記事詳細

【高須克弥 Yes!高須のこれはNo!だぜ】今年の漢字「令」でホッとしたよ ボクにとっての1文字は… (1/2ページ)

 清水寺で行われる恒例の今年の漢字1文字が、「令」だと発表されたね。昨年の1文字は「災」で、今年も台風被害が大きかったから、また不吉な漢字になるんじゃないかと心配してたからホッとしたよ。せっかく元号が令和になって天皇陛下が即位されたおめでたい年なのに、「災」とか「凶」とかだったらいやだからね。

 まあ、前向きなものにせよネガティブなものにせよ、1文字で見ている人に意味が伝わるというのは漢字の便利なところ。こういうのは日本人ならではの楽しみ方だよね。
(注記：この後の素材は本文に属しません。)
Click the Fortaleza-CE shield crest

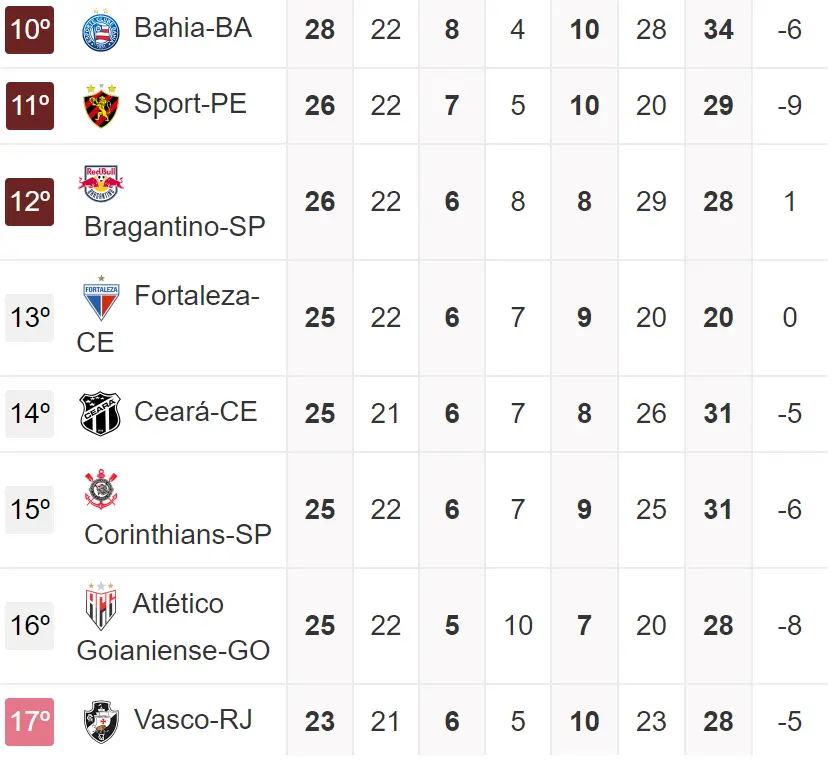click(x=100, y=298)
 一方で、日本語そのものには難しさがある。以前から文化庁が「国語に関する世論調査」というのを発表していて、今年は「憮然(ぶぜん)」を本来とは違う意味でとらえている人が増えているとニュースになっていたよね。本来は「失望してぼんやりとしている様子」なのに、多くの人が「腹を立てている様子」と回答していたというものだ。

 日本語の中には誤用が一般化していたり、昔と現在とで意味がひっくり返っていることもあるよね。例えば古文で「すさまじ」というのは静かで寒々しいとか面白くないといった意味で、現代用語とはだいぶ違う。「貴様」というのも尊敬語だったはずなんだけど、今では尊敬の意味を込めて使うことはない。
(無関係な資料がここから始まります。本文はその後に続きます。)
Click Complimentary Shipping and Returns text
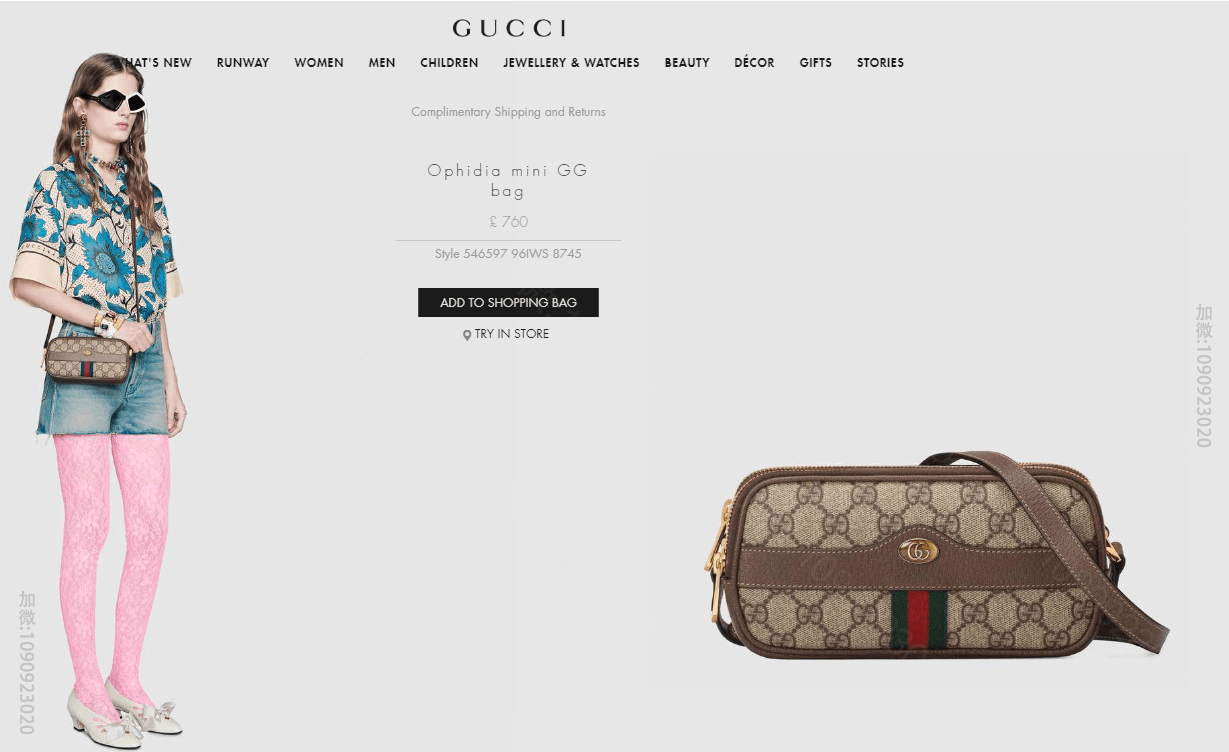Viewport: 1229px width, 752px height. [508, 112]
 誤用する原因として読書量の減少を指摘する声もある。たしかに日本語を使いこなすためには教養が必要だ。ただ、読書をする習慣がない人でもことば遊びで当てこすりをしてくることもあるから、読書量だけの問題じゃないと思うんだけどね。

 ちなみにボクが学校に通っていた頃、国語の授業は好きで成績もよかったんだ。漢文も大好きで返り点なしでもすらすら読めたよ。